— The problem —
Reproduce each of the entries that follow, exactly.

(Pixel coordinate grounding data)
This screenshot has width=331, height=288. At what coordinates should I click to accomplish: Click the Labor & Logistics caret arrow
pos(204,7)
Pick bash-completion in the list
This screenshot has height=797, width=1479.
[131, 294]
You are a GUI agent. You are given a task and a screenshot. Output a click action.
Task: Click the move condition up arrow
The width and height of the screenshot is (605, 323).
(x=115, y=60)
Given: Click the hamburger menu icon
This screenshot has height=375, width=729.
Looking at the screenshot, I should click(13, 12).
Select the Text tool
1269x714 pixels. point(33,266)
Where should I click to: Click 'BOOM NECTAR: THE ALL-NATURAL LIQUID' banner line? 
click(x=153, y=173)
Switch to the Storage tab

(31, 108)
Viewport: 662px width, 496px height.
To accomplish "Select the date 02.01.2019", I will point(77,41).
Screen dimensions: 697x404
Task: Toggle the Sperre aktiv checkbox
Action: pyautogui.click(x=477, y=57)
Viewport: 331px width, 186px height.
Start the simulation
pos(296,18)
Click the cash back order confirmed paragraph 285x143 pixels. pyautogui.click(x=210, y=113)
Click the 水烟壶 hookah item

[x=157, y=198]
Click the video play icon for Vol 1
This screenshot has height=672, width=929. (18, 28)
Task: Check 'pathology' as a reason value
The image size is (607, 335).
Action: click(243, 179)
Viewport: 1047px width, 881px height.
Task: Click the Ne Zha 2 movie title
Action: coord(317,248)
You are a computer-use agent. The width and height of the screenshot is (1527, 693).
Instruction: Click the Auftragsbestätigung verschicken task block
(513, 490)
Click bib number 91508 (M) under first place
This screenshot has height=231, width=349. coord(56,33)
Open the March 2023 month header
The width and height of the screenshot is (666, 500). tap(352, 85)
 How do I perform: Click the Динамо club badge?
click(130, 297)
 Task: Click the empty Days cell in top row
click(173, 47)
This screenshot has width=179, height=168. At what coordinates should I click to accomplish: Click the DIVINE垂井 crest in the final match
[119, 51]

— The answer —
This screenshot has width=331, height=288. At what coordinates should I click to accomplish: Click the Labor & Logistics caret arrow
pos(204,7)
Pick bash-completion in the list
This screenshot has height=797, width=1479.
[131, 294]
You are a GUI agent. You are given a task and a screenshot. Output a click action.
Task: Click the move condition up arrow
The width and height of the screenshot is (605, 323).
(x=115, y=60)
Given: Click the hamburger menu icon
This screenshot has height=375, width=729.
Looking at the screenshot, I should click(13, 12).
Select the Text tool
1269x714 pixels. point(33,266)
Where should I click to: Click 'BOOM NECTAR: THE ALL-NATURAL LIQUID' banner line? 
click(x=153, y=173)
Switch to the Storage tab

(31, 108)
Viewport: 662px width, 496px height.
To accomplish "Select the date 02.01.2019", I will point(77,41).
Screen dimensions: 697x404
Task: Toggle the Sperre aktiv checkbox
Action: pyautogui.click(x=477, y=57)
Viewport: 331px width, 186px height.
Start the simulation
pos(296,18)
Click the cash back order confirmed paragraph 285x143 pixels. pyautogui.click(x=210, y=113)
Click the 水烟壶 hookah item

[x=157, y=198]
Click the video play icon for Vol 1
This screenshot has height=672, width=929. (18, 28)
Task: Check 'pathology' as a reason value
The image size is (607, 335).
Action: click(243, 179)
Viewport: 1047px width, 881px height.
Task: Click the Ne Zha 2 movie title
Action: coord(317,248)
You are a computer-use agent. The width and height of the screenshot is (1527, 693).
Instruction: Click the Auftragsbestätigung verschicken task block
(513, 490)
Click bib number 91508 (M) under first place
This screenshot has height=231, width=349. coord(56,33)
Open the March 2023 month header
The width and height of the screenshot is (666, 500). tap(352, 85)
 How do I perform: Click the Динамо club badge?
click(130, 297)
 Task: Click the empty Days cell in top row
click(173, 47)
This screenshot has width=179, height=168. At what coordinates should I click to accomplish: Click the DIVINE垂井 crest in the final match
[119, 51]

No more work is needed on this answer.